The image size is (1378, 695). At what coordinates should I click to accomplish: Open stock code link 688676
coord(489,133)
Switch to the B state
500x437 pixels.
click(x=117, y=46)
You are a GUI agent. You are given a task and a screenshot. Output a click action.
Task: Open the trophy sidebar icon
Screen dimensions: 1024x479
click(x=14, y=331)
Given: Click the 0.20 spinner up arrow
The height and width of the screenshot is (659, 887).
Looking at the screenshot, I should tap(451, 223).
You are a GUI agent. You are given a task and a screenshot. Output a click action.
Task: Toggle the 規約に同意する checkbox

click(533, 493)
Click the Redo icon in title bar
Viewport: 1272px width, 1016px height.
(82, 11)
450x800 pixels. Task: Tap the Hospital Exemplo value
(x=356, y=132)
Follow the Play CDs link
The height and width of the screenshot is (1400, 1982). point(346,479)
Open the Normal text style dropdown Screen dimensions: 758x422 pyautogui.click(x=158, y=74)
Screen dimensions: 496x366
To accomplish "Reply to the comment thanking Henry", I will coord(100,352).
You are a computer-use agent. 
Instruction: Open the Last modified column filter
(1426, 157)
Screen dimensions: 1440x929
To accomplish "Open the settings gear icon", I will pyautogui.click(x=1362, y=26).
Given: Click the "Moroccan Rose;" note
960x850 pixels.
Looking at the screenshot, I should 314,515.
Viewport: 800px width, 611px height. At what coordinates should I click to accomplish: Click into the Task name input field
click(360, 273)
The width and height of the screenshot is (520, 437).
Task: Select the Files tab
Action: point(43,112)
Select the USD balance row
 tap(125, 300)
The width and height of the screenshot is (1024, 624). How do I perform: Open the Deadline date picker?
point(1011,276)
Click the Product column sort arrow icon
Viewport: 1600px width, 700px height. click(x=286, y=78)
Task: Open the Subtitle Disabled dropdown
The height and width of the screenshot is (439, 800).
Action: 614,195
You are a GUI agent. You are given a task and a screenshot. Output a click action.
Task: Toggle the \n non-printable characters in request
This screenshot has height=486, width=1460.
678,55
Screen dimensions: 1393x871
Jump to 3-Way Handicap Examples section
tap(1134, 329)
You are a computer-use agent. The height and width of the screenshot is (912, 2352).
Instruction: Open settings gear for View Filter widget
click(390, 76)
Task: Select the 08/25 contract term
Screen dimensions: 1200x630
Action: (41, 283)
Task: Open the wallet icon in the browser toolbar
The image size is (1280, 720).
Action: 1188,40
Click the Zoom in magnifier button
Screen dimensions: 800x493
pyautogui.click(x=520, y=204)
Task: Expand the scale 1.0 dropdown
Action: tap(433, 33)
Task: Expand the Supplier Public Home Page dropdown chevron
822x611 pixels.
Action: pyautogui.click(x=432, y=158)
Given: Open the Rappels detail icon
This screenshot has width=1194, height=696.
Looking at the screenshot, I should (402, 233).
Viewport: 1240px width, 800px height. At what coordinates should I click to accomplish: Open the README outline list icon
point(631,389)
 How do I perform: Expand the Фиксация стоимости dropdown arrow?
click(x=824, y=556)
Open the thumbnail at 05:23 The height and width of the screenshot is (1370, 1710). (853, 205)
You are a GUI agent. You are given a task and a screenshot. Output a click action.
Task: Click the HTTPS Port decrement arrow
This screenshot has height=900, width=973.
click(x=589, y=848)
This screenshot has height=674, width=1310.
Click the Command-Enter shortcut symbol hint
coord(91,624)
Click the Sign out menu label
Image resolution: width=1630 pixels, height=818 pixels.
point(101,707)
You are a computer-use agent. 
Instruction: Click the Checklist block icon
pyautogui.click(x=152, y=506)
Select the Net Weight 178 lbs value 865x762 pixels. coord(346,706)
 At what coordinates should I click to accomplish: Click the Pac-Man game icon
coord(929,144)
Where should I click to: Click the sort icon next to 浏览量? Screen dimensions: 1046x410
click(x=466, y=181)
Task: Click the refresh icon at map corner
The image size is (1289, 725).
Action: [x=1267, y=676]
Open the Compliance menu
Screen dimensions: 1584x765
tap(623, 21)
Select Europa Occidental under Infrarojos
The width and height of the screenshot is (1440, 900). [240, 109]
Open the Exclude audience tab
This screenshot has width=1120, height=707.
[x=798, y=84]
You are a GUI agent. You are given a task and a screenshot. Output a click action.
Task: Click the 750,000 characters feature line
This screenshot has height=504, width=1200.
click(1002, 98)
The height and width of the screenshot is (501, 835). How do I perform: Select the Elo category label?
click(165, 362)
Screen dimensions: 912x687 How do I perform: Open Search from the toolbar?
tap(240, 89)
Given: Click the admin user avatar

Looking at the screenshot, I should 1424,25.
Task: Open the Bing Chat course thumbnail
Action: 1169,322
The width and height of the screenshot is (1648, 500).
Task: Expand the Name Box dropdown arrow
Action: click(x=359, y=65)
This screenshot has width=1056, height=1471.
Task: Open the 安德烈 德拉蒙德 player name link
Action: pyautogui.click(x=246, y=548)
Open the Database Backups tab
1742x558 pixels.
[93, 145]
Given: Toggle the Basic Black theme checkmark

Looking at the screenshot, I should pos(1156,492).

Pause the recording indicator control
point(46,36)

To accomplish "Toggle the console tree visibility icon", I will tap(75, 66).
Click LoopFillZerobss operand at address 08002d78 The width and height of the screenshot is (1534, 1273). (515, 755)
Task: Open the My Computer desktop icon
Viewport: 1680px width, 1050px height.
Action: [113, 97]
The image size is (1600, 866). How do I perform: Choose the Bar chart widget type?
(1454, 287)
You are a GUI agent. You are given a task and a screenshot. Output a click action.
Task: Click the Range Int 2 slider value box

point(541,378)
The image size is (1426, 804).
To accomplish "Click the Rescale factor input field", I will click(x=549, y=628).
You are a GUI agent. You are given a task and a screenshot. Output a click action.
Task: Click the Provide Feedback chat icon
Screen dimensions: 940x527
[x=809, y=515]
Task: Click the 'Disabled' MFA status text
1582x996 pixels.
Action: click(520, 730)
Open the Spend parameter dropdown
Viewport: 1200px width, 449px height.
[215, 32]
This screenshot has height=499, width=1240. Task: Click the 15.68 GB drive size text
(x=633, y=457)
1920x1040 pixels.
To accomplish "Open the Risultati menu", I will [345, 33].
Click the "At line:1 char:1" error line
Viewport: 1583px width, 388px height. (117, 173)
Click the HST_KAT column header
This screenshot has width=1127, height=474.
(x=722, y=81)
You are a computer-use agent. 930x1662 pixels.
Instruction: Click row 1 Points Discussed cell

What the task asks:
For this exercise, please output exactly the lines above starting at the line with "How do I perform: Expand" and ending at the line with "This screenshot has height=674, width=1310.", ends included.

Answer box:
 How do I perform: Expand the Фиксация стоимости dropdown arrow?
click(x=824, y=556)
Open the thumbnail at 05:23 The height and width of the screenshot is (1370, 1710). (853, 205)
You are a GUI agent. You are given a task and a screenshot. Output a click action.
Task: Click the HTTPS Port decrement arrow
This screenshot has height=900, width=973.
click(x=589, y=848)
This screenshot has height=674, width=1310.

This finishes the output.